## Required action
Reproduction of part of the material below, pictures omitted: copy exactly, and only, the lines starting with the one with "Task: Open the 重启规则 一直重启 dropdown" and going on through the one with "Task: Click the Clear all button".

## Excerpted records
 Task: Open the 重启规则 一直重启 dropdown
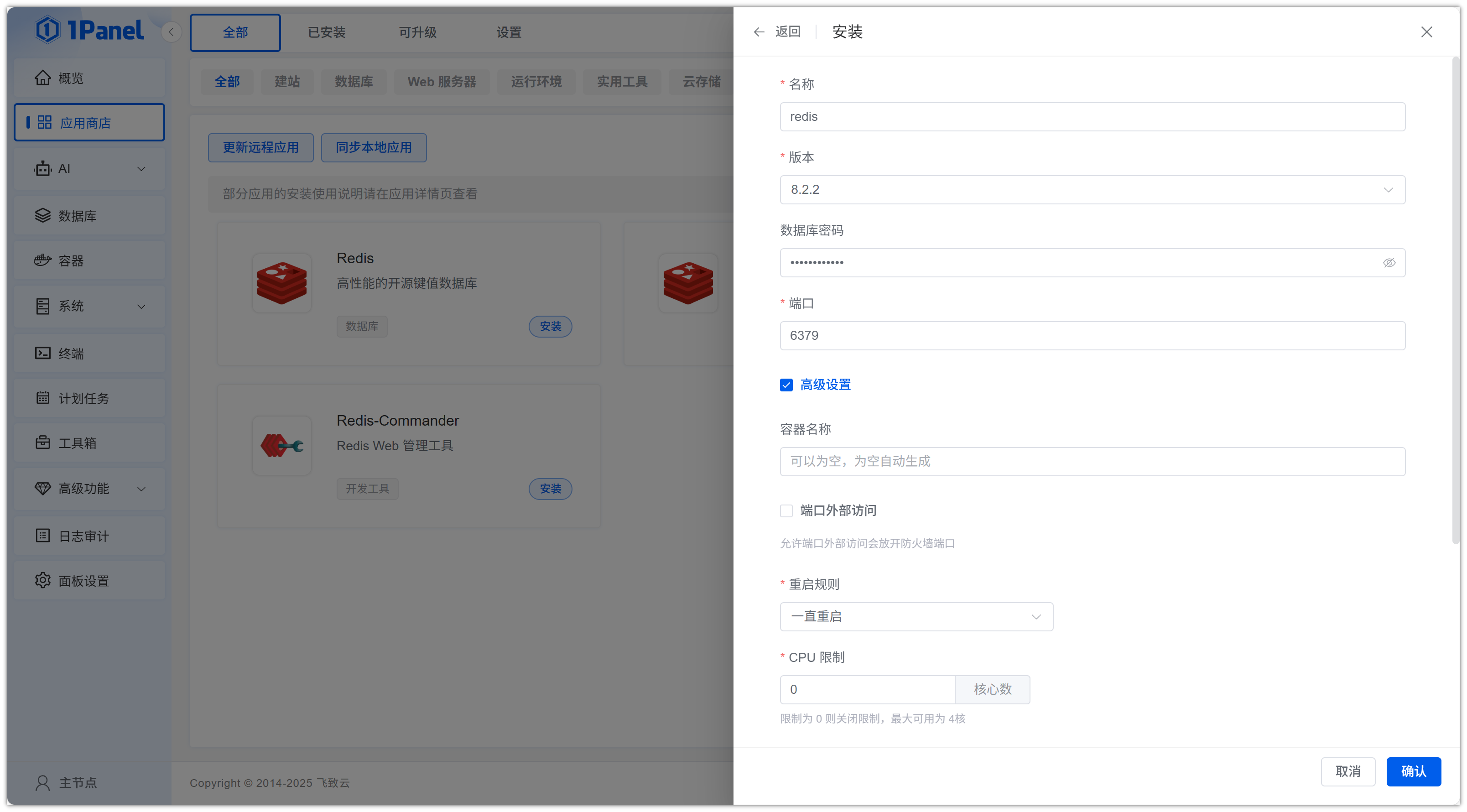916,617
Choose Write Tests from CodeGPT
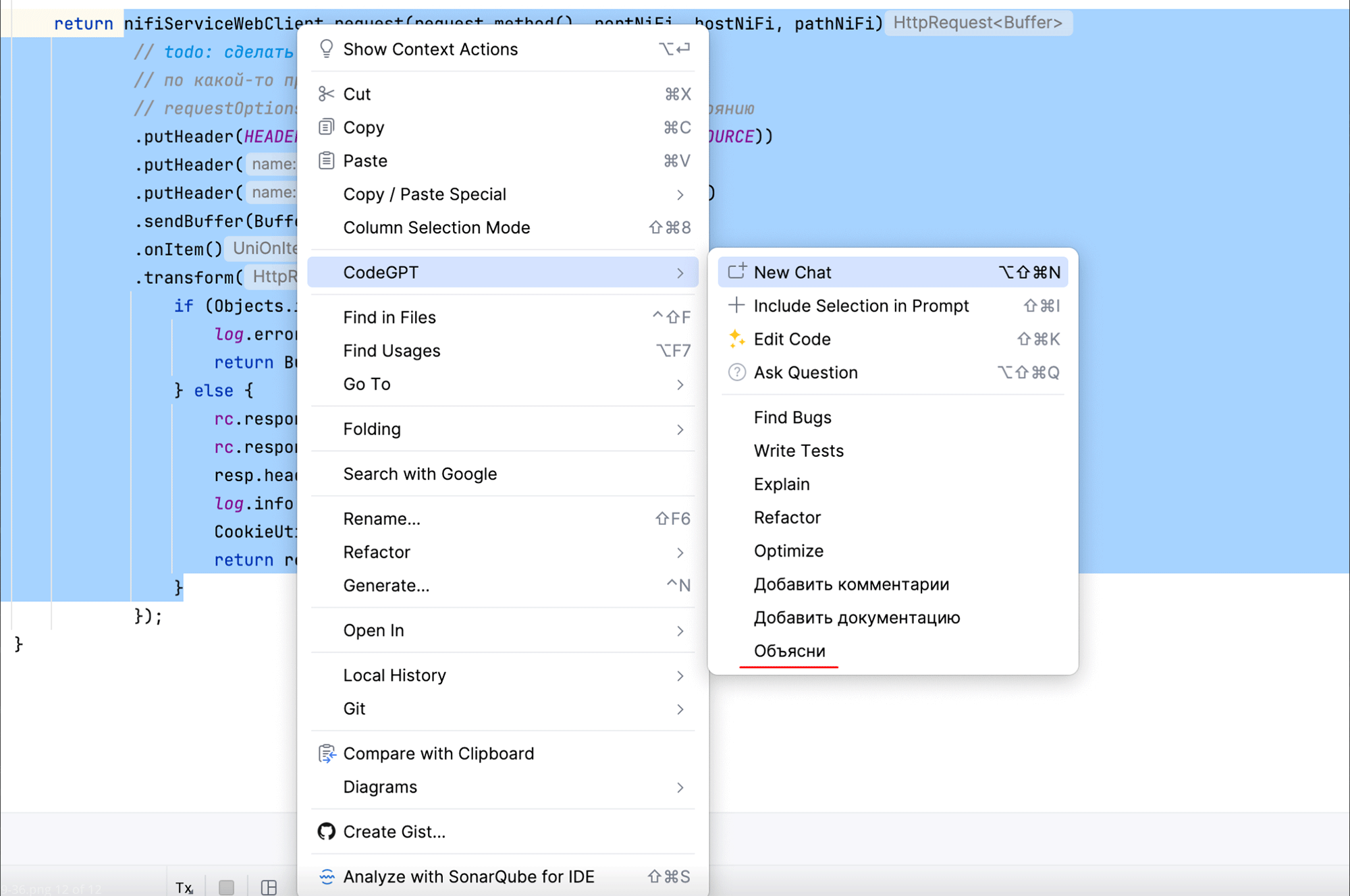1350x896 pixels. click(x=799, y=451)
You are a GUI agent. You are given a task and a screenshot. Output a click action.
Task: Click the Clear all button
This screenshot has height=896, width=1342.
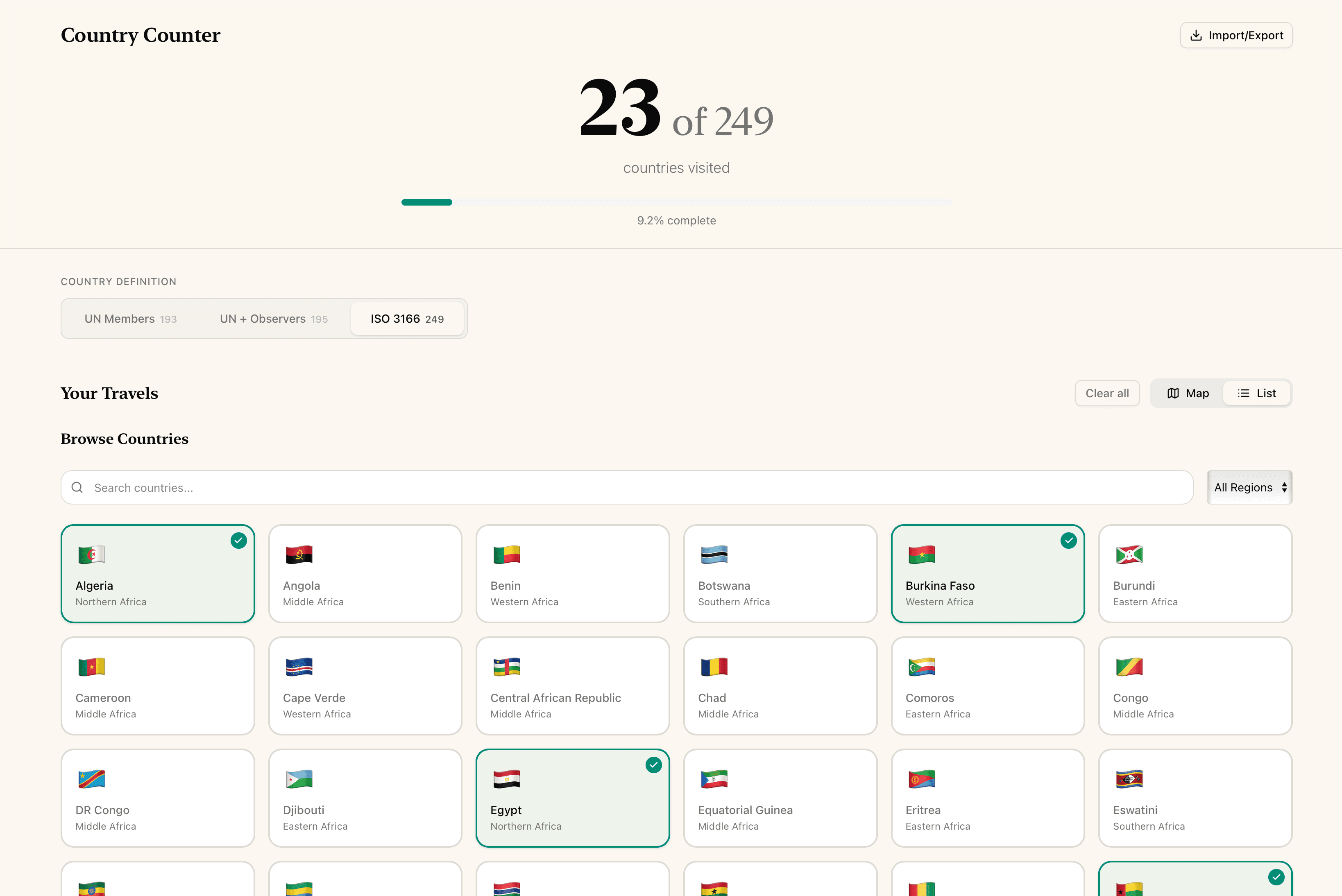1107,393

...

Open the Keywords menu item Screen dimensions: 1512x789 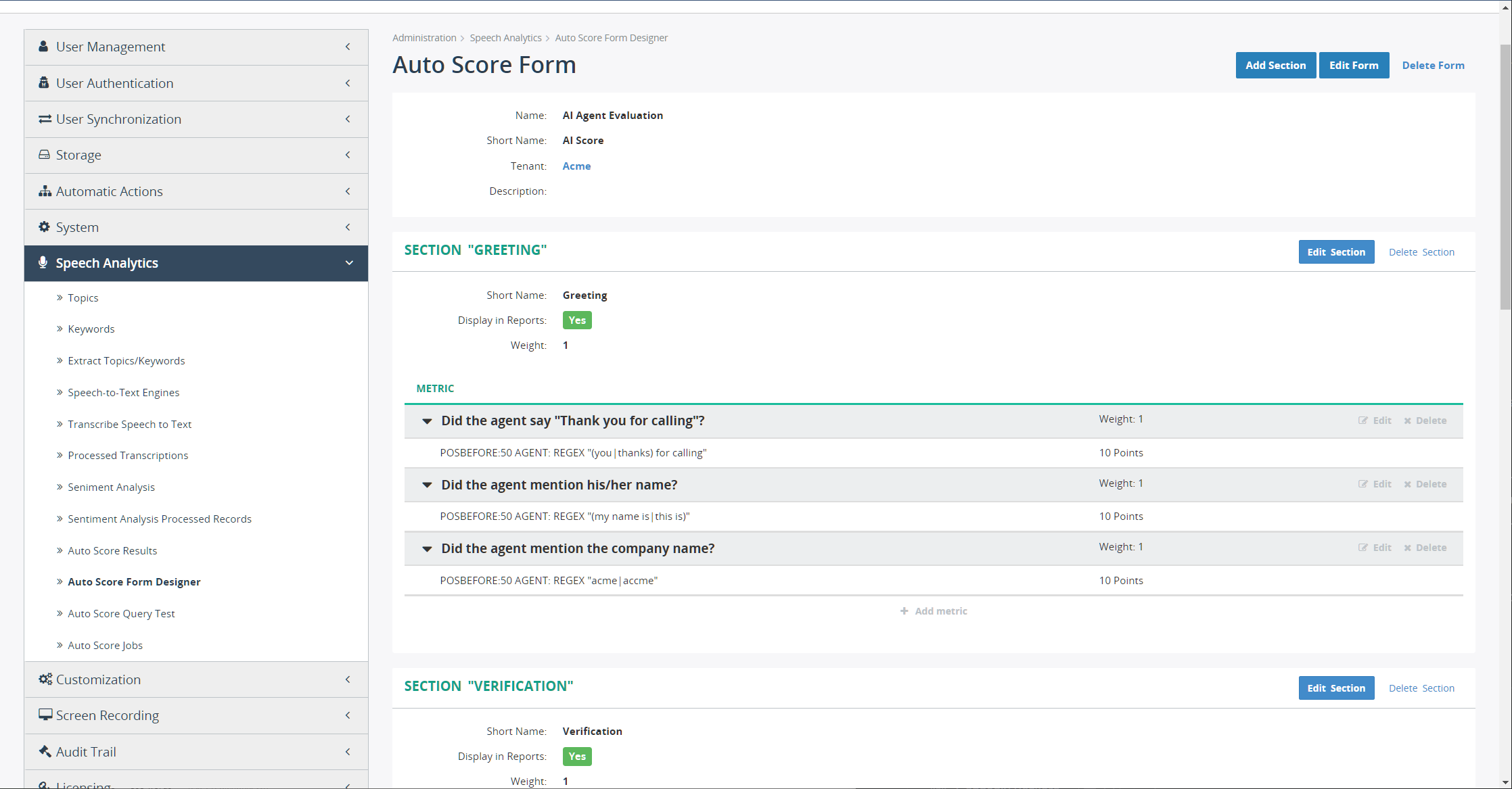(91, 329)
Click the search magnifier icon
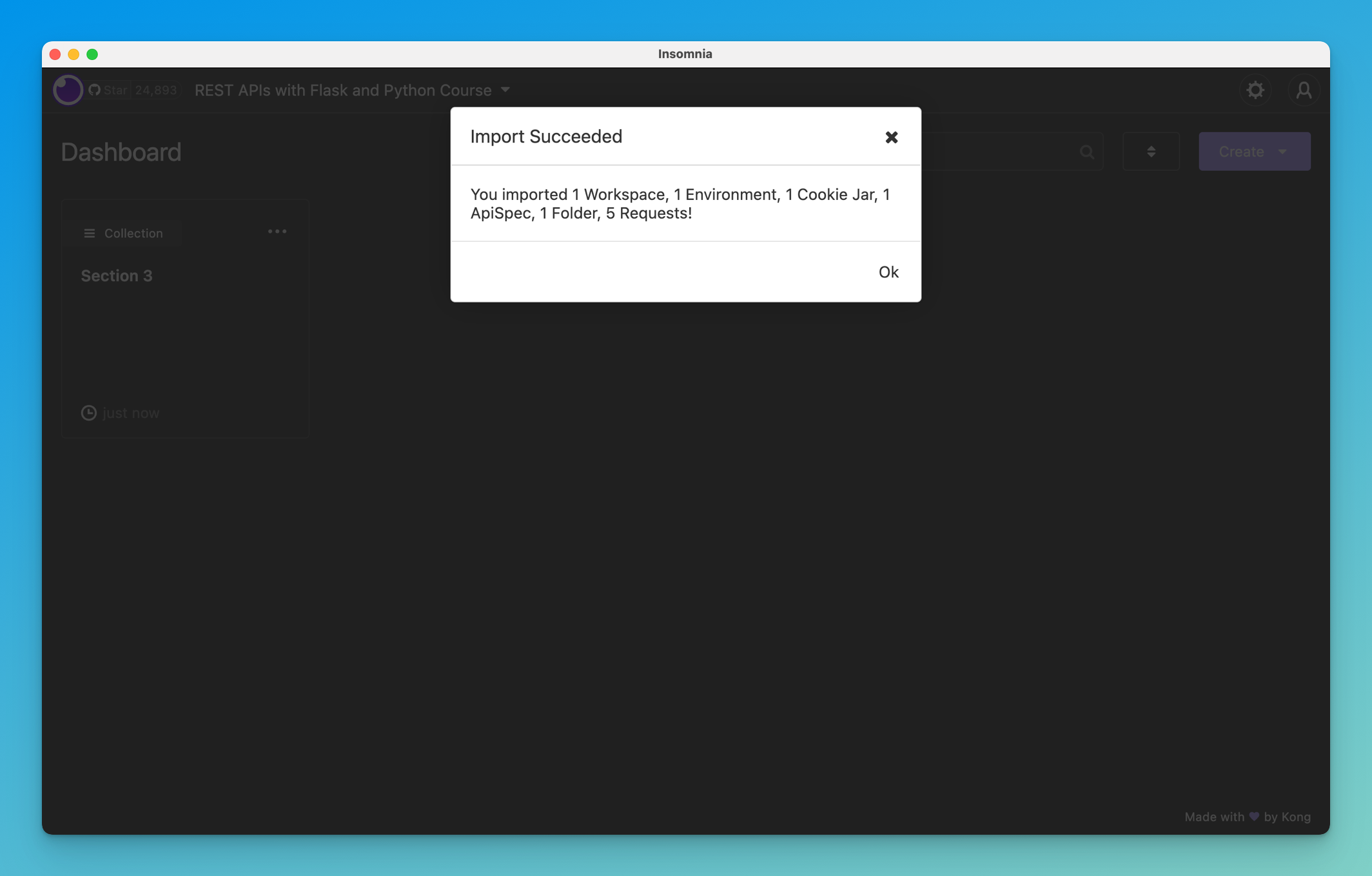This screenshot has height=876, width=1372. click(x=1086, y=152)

---

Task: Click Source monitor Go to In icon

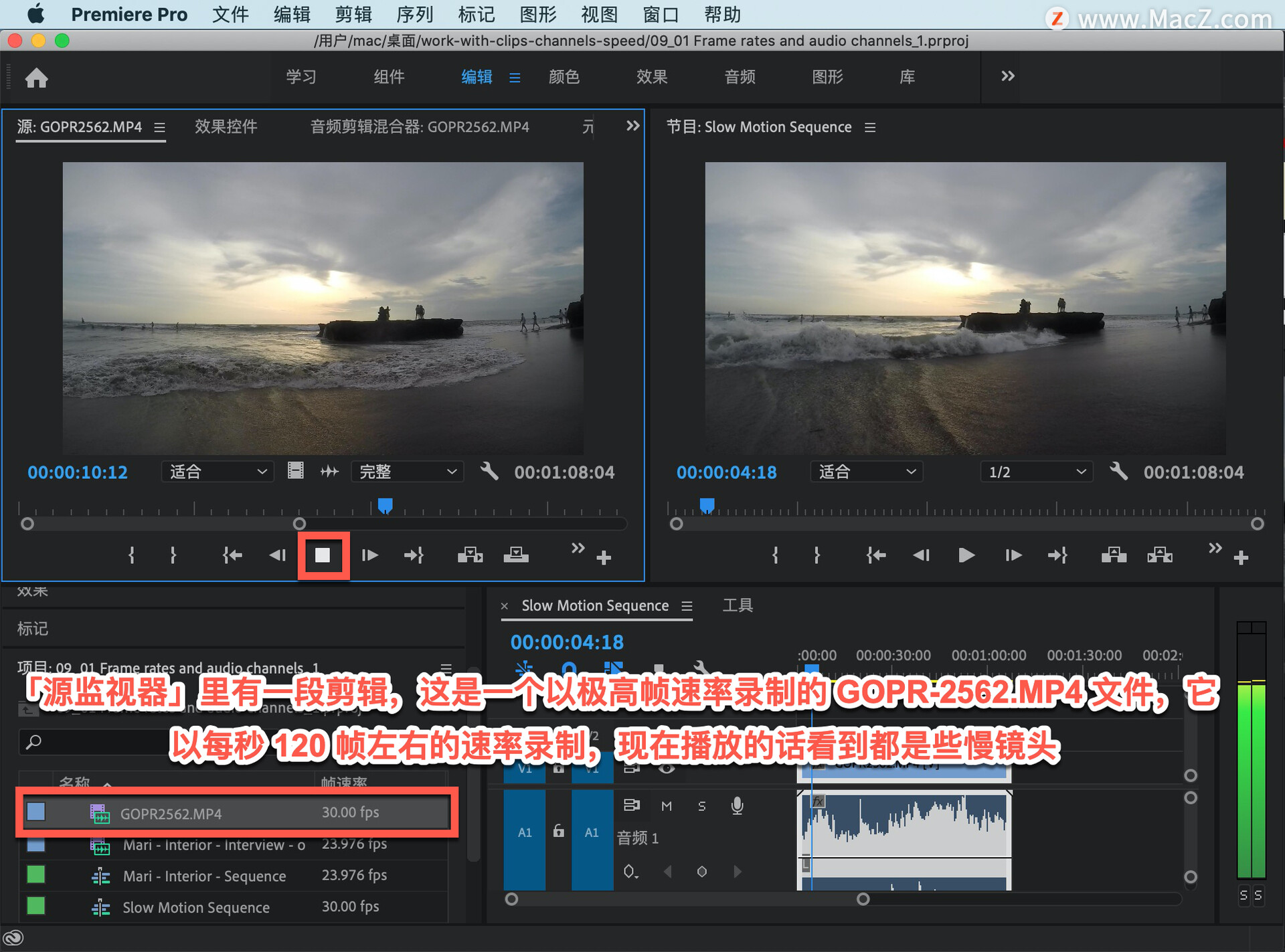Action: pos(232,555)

## Solution
 Task: Open the 重启规则 一直重启 dropdown
916,617
Choose Write Tests from CodeGPT
1350x896 pixels. click(x=799, y=451)
You are a GUI agent. You are given a task and a screenshot. Output a click action.
Task: Click the Clear all button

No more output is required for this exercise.